=== Assignment ===
Given the records below, set each one down again exactly as it reads.

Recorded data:
=== Section Start ===
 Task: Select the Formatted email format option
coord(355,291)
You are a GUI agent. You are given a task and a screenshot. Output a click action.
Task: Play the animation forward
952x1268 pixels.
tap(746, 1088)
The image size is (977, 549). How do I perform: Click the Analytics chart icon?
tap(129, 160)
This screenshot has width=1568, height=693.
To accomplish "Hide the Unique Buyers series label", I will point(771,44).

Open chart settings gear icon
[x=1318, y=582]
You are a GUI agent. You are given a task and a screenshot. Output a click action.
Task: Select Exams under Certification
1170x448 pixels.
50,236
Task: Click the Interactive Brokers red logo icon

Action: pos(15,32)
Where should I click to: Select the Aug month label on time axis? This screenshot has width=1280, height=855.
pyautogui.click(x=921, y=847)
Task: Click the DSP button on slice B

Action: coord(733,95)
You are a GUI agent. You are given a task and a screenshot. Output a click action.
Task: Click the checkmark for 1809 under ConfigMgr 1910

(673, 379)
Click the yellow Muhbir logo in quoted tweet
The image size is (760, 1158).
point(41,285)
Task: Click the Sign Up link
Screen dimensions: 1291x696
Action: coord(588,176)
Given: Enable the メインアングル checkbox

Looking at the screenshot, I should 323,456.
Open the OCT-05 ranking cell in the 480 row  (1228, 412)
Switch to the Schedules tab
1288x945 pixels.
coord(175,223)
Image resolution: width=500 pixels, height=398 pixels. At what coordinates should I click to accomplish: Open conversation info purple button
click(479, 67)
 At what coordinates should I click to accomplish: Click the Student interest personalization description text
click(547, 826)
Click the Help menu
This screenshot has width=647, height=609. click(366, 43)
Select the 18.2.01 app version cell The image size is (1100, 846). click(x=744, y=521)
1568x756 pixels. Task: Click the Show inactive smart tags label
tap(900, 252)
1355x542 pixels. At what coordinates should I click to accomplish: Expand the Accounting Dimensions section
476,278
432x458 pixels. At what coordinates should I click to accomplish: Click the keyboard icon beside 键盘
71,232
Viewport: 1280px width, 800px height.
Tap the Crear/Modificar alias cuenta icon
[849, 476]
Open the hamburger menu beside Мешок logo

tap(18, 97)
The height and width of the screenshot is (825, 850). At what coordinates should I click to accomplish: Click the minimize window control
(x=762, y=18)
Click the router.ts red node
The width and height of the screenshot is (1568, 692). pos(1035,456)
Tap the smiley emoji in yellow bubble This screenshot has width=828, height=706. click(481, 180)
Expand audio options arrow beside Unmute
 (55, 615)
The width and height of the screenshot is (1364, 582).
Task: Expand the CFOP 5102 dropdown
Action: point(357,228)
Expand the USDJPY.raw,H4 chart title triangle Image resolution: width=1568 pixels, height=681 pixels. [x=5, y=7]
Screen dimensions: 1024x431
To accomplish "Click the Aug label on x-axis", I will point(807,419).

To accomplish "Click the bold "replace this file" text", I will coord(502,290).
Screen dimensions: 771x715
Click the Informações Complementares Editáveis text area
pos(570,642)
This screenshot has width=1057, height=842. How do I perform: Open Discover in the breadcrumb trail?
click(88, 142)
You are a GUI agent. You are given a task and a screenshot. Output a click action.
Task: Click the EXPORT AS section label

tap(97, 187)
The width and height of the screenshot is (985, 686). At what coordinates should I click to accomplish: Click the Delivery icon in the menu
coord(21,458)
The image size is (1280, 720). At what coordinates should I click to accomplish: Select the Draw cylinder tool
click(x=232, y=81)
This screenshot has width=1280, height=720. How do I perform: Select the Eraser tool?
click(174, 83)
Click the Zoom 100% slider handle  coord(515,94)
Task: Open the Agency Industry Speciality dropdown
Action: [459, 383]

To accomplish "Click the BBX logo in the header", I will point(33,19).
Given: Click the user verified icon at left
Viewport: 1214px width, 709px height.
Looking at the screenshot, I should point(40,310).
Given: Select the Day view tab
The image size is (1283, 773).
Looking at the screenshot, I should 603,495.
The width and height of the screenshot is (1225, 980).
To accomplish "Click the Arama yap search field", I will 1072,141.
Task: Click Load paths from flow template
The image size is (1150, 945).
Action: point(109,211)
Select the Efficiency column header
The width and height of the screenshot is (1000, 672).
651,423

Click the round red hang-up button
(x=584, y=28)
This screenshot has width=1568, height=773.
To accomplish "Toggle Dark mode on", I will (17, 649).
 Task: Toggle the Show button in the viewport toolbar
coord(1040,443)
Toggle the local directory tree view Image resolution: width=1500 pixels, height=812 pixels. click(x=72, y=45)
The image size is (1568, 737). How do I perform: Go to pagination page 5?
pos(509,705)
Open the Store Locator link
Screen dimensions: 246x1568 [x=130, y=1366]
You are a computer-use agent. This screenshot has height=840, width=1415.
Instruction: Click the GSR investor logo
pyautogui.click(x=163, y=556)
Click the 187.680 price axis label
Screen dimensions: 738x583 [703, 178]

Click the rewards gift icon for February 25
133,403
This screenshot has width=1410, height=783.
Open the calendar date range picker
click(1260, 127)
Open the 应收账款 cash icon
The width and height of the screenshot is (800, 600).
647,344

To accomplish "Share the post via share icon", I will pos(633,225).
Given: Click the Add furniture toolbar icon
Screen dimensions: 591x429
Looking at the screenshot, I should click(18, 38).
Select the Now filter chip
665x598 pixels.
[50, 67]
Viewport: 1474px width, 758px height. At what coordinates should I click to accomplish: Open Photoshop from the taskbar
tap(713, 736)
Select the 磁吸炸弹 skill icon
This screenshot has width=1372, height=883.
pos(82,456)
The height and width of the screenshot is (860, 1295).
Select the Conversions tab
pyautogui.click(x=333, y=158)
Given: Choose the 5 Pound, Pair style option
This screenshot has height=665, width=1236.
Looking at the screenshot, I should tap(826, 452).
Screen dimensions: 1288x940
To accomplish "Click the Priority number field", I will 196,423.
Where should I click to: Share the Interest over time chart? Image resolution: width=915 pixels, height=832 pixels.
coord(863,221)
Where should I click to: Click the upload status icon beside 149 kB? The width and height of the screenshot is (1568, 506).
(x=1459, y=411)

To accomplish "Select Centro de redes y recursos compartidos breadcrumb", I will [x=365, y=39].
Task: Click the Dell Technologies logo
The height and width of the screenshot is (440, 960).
=== Section End ===
=== The answer ===
 Task: Select the Formatted email format option
coord(355,291)
You are a GUI agent. You are given a task and a screenshot. Output a click action.
Task: Play the animation forward
952x1268 pixels.
tap(746, 1088)
The image size is (977, 549). How do I perform: Click the Analytics chart icon?
tap(129, 160)
This screenshot has width=1568, height=693.
To accomplish "Hide the Unique Buyers series label", I will point(771,44).

Open chart settings gear icon
[x=1318, y=582]
You are a GUI agent. You are given a task and a screenshot. Output a click action.
Task: Select Exams under Certification
1170x448 pixels.
50,236
Task: Click the Interactive Brokers red logo icon

Action: pos(15,32)
Where should I click to: Select the Aug month label on time axis? This screenshot has width=1280, height=855.
pyautogui.click(x=921, y=847)
Task: Click the DSP button on slice B

Action: coord(733,95)
You are a GUI agent. You are given a task and a screenshot. Output a click action.
Task: Click the checkmark for 1809 under ConfigMgr 1910

(673, 379)
Click the yellow Muhbir logo in quoted tweet
The image size is (760, 1158).
point(41,285)
Task: Click the Sign Up link
Screen dimensions: 1291x696
Action: coord(588,176)
Given: Enable the メインアングル checkbox

Looking at the screenshot, I should 323,456.
Open the OCT-05 ranking cell in the 480 row  (1228, 412)
Switch to the Schedules tab
1288x945 pixels.
coord(175,223)
Image resolution: width=500 pixels, height=398 pixels. At what coordinates should I click to accomplish: Open conversation info purple button
click(479, 67)
 At what coordinates should I click to accomplish: Click the Student interest personalization description text
click(547, 826)
Click the Help menu
This screenshot has width=647, height=609. click(366, 43)
Select the 18.2.01 app version cell The image size is (1100, 846). click(x=744, y=521)
1568x756 pixels. Task: Click the Show inactive smart tags label
tap(900, 252)
1355x542 pixels. At what coordinates should I click to accomplish: Expand the Accounting Dimensions section
476,278
432x458 pixels. At what coordinates should I click to accomplish: Click the keyboard icon beside 键盘
71,232
Viewport: 1280px width, 800px height.
Tap the Crear/Modificar alias cuenta icon
[849, 476]
Open the hamburger menu beside Мешок logo

tap(18, 97)
The height and width of the screenshot is (825, 850). At what coordinates should I click to accomplish: Click the minimize window control
(x=762, y=18)
Click the router.ts red node
The width and height of the screenshot is (1568, 692). pos(1035,456)
Tap the smiley emoji in yellow bubble This screenshot has width=828, height=706. click(481, 180)
Expand audio options arrow beside Unmute
 (55, 615)
The width and height of the screenshot is (1364, 582).
Task: Expand the CFOP 5102 dropdown
Action: point(357,228)
Expand the USDJPY.raw,H4 chart title triangle Image resolution: width=1568 pixels, height=681 pixels. [x=5, y=7]
Screen dimensions: 1024x431
To accomplish "Click the Aug label on x-axis", I will point(807,419).

To accomplish "Click the bold "replace this file" text", I will coord(502,290).
Screen dimensions: 771x715
Click the Informações Complementares Editáveis text area
pos(570,642)
This screenshot has width=1057, height=842. How do I perform: Open Discover in the breadcrumb trail?
click(88, 142)
You are a GUI agent. You are given a task and a screenshot. Output a click action.
Task: Click the EXPORT AS section label

tap(97, 187)
The width and height of the screenshot is (985, 686). At what coordinates should I click to accomplish: Click the Delivery icon in the menu
coord(21,458)
The image size is (1280, 720). At what coordinates should I click to accomplish: Select the Draw cylinder tool
click(x=232, y=81)
This screenshot has width=1280, height=720. How do I perform: Select the Eraser tool?
click(174, 83)
Click the Zoom 100% slider handle  coord(515,94)
Task: Open the Agency Industry Speciality dropdown
Action: [459, 383]

To accomplish "Click the BBX logo in the header", I will point(33,19).
Given: Click the user verified icon at left
Viewport: 1214px width, 709px height.
Looking at the screenshot, I should point(40,310).
Given: Select the Day view tab
The image size is (1283, 773).
Looking at the screenshot, I should 603,495.
The width and height of the screenshot is (1225, 980).
To accomplish "Click the Arama yap search field", I will 1072,141.
Task: Click Load paths from flow template
The image size is (1150, 945).
Action: point(109,211)
Select the Efficiency column header
The width and height of the screenshot is (1000, 672).
651,423

Click the round red hang-up button
(x=584, y=28)
This screenshot has width=1568, height=773.
To accomplish "Toggle Dark mode on", I will (17, 649).
 Task: Toggle the Show button in the viewport toolbar
coord(1040,443)
Toggle the local directory tree view Image resolution: width=1500 pixels, height=812 pixels. click(x=72, y=45)
The image size is (1568, 737). How do I perform: Go to pagination page 5?
pos(509,705)
Open the Store Locator link
Screen dimensions: 246x1568 [x=130, y=1366]
You are a computer-use agent. This screenshot has height=840, width=1415.
Instruction: Click the GSR investor logo
pyautogui.click(x=163, y=556)
Click the 187.680 price axis label
Screen dimensions: 738x583 [703, 178]

Click the rewards gift icon for February 25
133,403
This screenshot has width=1410, height=783.
Open the calendar date range picker
click(1260, 127)
Open the 应收账款 cash icon
The width and height of the screenshot is (800, 600).
647,344

To accomplish "Share the post via share icon", I will pos(633,225).
Given: Click the Add furniture toolbar icon
Screen dimensions: 591x429
Looking at the screenshot, I should click(18, 38).
Select the Now filter chip
665x598 pixels.
[50, 67]
Viewport: 1474px width, 758px height. At what coordinates should I click to accomplish: Open Photoshop from the taskbar
tap(713, 736)
Select the 磁吸炸弹 skill icon
This screenshot has width=1372, height=883.
pos(82,456)
The height and width of the screenshot is (860, 1295).
Select the Conversions tab
pyautogui.click(x=333, y=158)
Given: Choose the 5 Pound, Pair style option
This screenshot has height=665, width=1236.
Looking at the screenshot, I should tap(826, 452).
Screen dimensions: 1288x940
To accomplish "Click the Priority number field", I will 196,423.
Where should I click to: Share the Interest over time chart? Image resolution: width=915 pixels, height=832 pixels.
coord(863,221)
Where should I click to: Click the upload status icon beside 149 kB? The width and height of the screenshot is (1568, 506).
(x=1459, y=411)

To accomplish "Select Centro de redes y recursos compartidos breadcrumb", I will [x=365, y=39].
Task: Click the Dell Technologies logo
The height and width of the screenshot is (440, 960).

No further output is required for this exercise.